Hakkasan celebration

Loved loved loved yesterday's celebration at Hakkasan for Maude's 25th birthday.  Fun group, great menu, and the venue is spectacular.

So is the food.  I will judge a Chinese restaurant by the quality of its dumplings, among other things.  A thick,  leathery outer shell (a la Miss Yip in South Beach) eliminates the restaurant from any consideration for a return visit.  Hakkasan's dumplings are heavenly. No other word for it.  Light, tasty, just the right combination of textures, and the soup dumpling is worth rhapsodizing over.  (Rap-sodizing, yo?)

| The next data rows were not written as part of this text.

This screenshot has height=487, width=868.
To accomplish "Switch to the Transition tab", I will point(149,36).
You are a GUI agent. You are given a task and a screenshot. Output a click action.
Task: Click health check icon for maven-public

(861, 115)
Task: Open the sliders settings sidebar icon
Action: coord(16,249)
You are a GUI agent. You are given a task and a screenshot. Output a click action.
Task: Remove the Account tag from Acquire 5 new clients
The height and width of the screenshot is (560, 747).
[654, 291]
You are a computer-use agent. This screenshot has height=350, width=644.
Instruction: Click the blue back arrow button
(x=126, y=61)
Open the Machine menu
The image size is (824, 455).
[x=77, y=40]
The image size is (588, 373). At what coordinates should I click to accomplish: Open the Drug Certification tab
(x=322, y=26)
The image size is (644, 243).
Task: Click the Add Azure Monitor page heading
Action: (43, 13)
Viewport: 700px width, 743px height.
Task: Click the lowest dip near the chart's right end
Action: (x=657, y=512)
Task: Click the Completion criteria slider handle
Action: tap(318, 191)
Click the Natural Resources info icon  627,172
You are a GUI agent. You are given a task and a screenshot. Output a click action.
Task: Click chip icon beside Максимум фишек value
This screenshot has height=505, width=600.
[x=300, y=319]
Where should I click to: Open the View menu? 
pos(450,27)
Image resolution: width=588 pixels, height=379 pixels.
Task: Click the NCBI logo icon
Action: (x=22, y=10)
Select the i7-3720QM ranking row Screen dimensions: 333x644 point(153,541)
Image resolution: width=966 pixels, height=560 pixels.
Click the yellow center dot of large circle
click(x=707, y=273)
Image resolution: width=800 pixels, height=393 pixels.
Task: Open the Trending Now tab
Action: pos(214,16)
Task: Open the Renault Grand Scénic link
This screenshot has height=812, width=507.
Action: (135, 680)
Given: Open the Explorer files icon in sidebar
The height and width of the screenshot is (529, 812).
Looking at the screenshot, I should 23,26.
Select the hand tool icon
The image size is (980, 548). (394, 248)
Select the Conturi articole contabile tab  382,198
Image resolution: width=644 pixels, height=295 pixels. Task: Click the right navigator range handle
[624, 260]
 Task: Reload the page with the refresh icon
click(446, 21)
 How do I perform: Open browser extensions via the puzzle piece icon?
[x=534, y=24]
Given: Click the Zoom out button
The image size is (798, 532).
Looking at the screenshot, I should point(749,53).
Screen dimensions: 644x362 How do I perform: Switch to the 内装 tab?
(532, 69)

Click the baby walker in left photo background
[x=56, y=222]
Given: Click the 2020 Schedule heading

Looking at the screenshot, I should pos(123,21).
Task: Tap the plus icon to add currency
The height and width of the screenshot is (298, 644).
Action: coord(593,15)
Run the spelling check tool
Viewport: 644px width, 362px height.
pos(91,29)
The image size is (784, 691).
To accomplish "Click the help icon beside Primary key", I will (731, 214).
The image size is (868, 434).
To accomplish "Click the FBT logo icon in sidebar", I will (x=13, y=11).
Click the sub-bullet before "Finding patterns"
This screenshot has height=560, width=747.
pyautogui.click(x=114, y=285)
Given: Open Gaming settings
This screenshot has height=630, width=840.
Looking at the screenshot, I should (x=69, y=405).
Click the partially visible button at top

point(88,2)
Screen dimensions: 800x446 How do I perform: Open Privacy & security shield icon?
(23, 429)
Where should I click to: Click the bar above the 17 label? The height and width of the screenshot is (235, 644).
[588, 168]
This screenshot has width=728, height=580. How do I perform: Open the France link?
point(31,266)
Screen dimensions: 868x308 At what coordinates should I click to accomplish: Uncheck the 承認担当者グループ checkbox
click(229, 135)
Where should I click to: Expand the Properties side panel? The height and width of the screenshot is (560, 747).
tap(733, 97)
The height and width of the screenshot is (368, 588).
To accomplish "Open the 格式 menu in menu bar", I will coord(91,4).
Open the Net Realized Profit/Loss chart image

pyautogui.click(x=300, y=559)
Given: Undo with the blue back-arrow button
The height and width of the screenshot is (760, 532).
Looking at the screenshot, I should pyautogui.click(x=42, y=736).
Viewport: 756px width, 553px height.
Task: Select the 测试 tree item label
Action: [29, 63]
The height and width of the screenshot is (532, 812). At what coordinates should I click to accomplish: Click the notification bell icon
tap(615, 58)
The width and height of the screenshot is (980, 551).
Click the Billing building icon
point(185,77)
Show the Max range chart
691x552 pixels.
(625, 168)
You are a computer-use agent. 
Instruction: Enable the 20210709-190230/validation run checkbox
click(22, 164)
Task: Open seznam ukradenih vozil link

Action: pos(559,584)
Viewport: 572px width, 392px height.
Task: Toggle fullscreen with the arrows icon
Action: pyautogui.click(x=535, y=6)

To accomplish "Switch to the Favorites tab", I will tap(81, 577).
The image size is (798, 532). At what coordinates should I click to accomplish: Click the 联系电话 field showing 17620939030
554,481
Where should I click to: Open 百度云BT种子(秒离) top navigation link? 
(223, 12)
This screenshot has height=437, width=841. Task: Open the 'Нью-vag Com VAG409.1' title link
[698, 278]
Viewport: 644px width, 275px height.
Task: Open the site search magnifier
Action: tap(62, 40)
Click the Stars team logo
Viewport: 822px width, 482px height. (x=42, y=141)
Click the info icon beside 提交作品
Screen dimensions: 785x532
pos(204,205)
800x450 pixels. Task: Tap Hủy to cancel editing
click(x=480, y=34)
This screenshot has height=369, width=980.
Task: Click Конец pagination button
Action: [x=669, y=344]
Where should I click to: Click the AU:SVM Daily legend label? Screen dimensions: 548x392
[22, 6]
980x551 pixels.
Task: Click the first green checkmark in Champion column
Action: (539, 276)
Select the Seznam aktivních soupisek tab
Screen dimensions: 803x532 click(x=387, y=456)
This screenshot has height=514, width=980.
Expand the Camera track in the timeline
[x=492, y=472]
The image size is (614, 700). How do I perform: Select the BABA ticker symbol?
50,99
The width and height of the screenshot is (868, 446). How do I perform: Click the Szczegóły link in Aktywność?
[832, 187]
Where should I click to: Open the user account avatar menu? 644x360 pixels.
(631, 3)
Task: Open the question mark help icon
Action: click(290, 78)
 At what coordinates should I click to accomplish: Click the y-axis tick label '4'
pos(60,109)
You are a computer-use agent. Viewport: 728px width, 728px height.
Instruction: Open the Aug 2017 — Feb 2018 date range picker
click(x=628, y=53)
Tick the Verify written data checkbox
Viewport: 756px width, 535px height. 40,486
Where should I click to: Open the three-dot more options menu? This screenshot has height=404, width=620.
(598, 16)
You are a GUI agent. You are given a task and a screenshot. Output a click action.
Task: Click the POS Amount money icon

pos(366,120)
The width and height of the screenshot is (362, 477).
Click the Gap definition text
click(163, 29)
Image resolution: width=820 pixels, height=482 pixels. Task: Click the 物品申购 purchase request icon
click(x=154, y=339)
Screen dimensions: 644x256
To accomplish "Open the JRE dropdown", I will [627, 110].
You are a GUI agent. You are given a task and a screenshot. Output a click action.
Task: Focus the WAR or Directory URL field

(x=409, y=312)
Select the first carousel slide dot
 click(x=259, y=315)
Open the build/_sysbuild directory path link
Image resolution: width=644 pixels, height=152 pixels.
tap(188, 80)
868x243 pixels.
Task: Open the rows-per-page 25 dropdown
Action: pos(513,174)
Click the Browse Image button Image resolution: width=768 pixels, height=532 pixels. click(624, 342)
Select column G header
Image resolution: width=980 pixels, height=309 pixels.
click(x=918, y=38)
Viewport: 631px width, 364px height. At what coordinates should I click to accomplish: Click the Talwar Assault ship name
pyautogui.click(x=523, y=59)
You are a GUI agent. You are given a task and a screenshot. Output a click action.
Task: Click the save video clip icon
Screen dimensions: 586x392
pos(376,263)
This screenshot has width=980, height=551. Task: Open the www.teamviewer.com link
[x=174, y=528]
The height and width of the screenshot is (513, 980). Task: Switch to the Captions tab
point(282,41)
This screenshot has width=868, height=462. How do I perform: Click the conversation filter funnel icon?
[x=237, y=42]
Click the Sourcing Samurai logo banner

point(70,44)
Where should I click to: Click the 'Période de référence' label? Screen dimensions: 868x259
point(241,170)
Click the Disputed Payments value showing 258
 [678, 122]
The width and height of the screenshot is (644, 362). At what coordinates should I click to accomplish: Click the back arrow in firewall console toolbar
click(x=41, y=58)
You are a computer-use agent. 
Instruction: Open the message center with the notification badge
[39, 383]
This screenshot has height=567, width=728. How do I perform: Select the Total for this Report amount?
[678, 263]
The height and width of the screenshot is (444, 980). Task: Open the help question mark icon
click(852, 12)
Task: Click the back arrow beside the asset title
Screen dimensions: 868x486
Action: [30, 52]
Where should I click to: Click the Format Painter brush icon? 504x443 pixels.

The bar is beautiful.  Hakkasan makes one of the most interesting bloody marys I've ever had. Muddled cilantro and basil are the stars, but the olives served with them were special as well.  The buttery quality of a cerignola olive, but smaller in size.  I'm going to start hunting for those.  The bartender was attentive, and while he was obviously very busy dealing with our large group, he never rushed the artful process of turning out a perfect bloody mary.

Service was disappointing for a restaurant of this style.   Right at the entrance, the hostess set the tone of haughty indifference.  Took a while to take her eyes off her computer screen,which was clearly much more interesting than us.  We did get a regulation smile & greeting, but to say it lacked warmth would be an understatement.  The waiters were experiencing difficulties keeping up with our large group's various requests.  They were polite, but at a place of this standing no one should be asking for water while hopefully waving an empty water glass.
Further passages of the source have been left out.